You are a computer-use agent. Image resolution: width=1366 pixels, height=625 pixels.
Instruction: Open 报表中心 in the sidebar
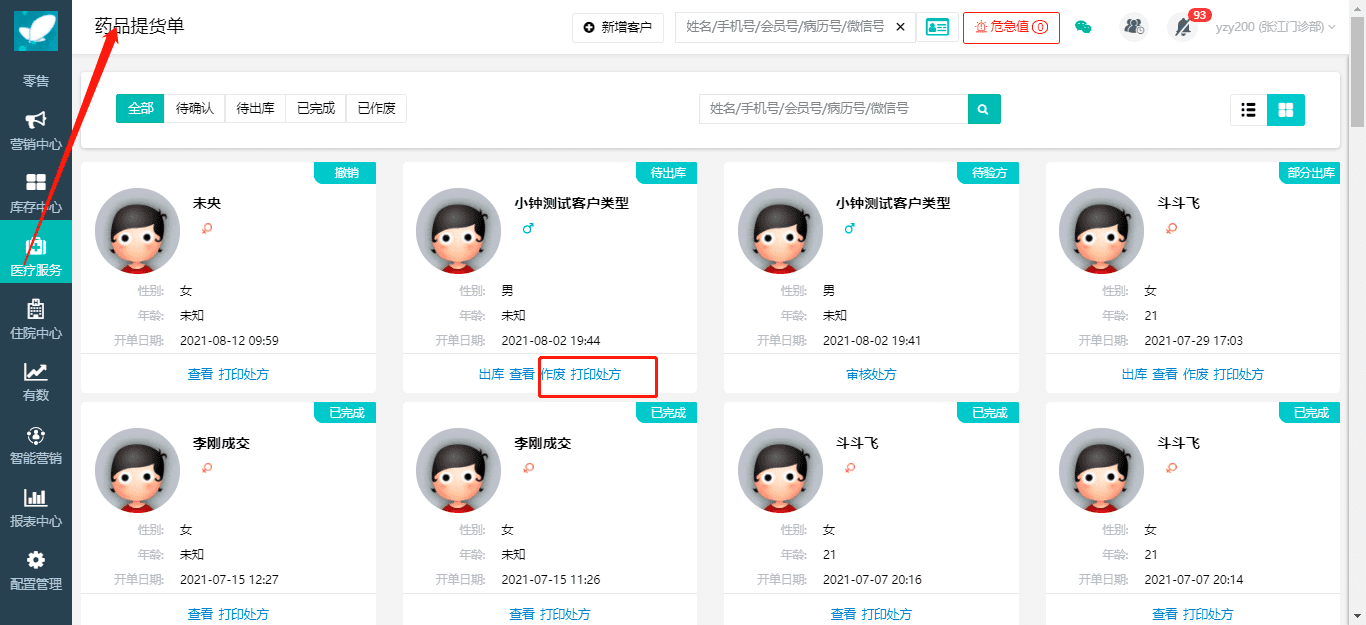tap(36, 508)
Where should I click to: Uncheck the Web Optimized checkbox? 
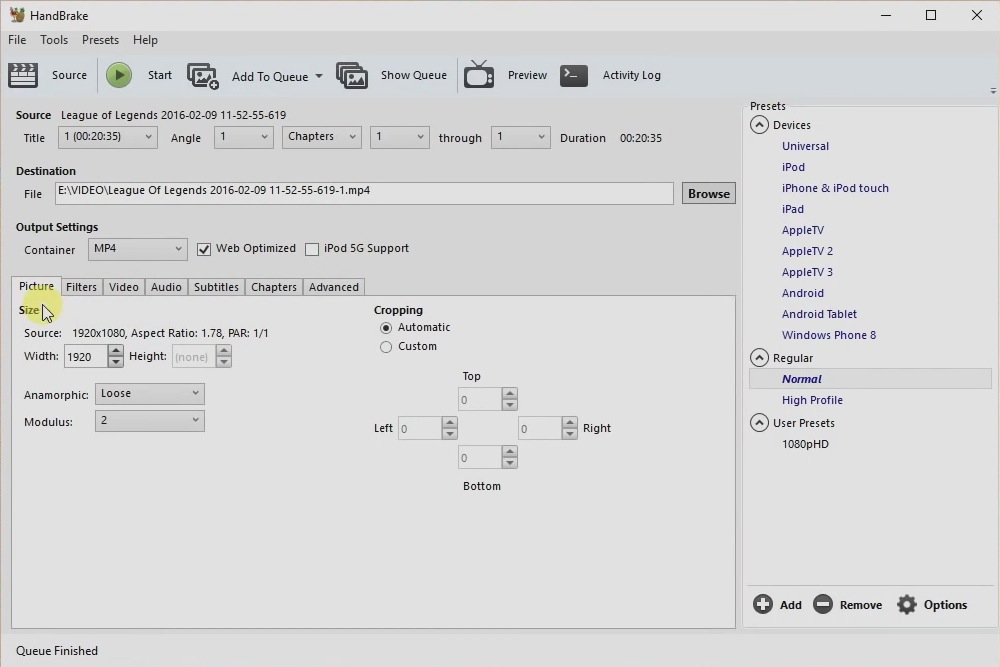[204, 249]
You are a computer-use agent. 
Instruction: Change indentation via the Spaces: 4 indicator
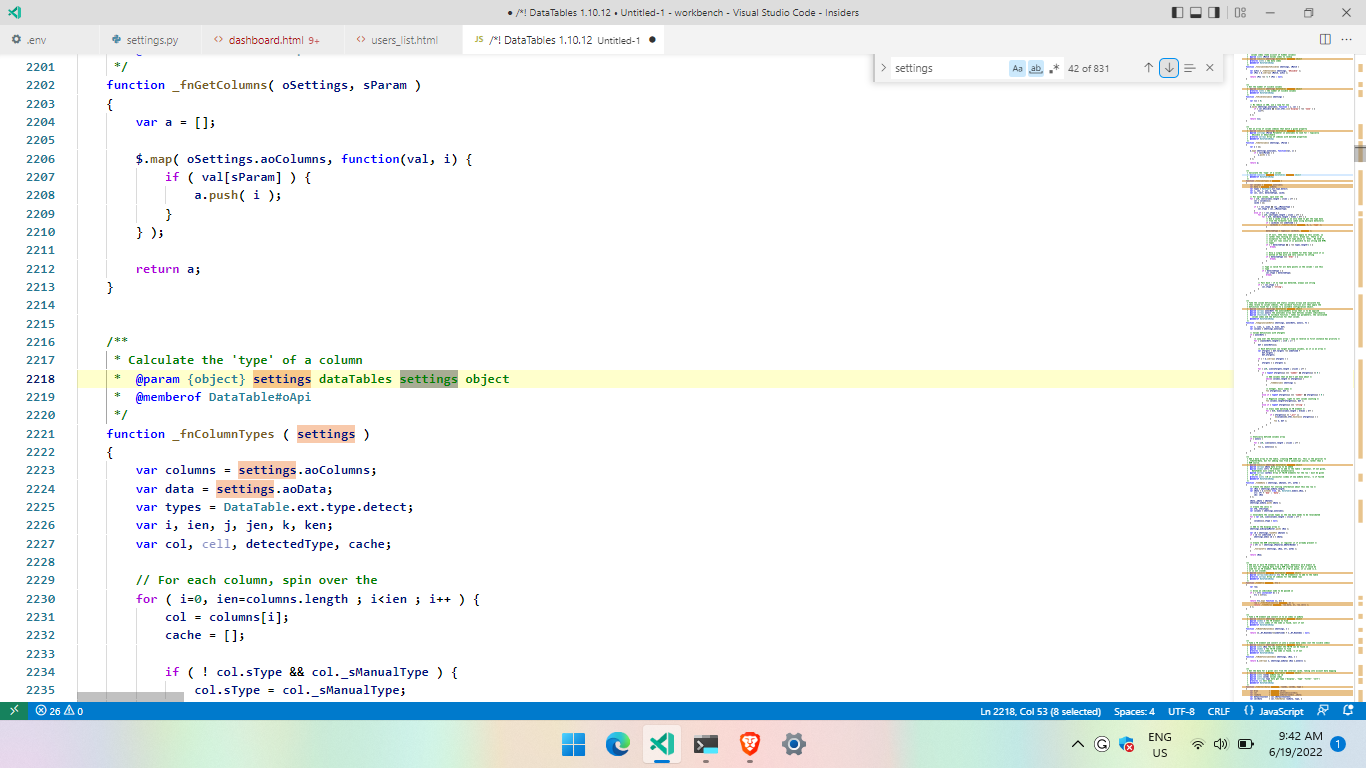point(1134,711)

**EXERCISE DESCRIPTION**
Among the lines above, show every one that contains the string "computer".

**ANSWER TO THE EXERCISE**
You are a computer-use agent. Image resolution: width=1366 pixels, height=625 pixels.
You are a computer-use agent. 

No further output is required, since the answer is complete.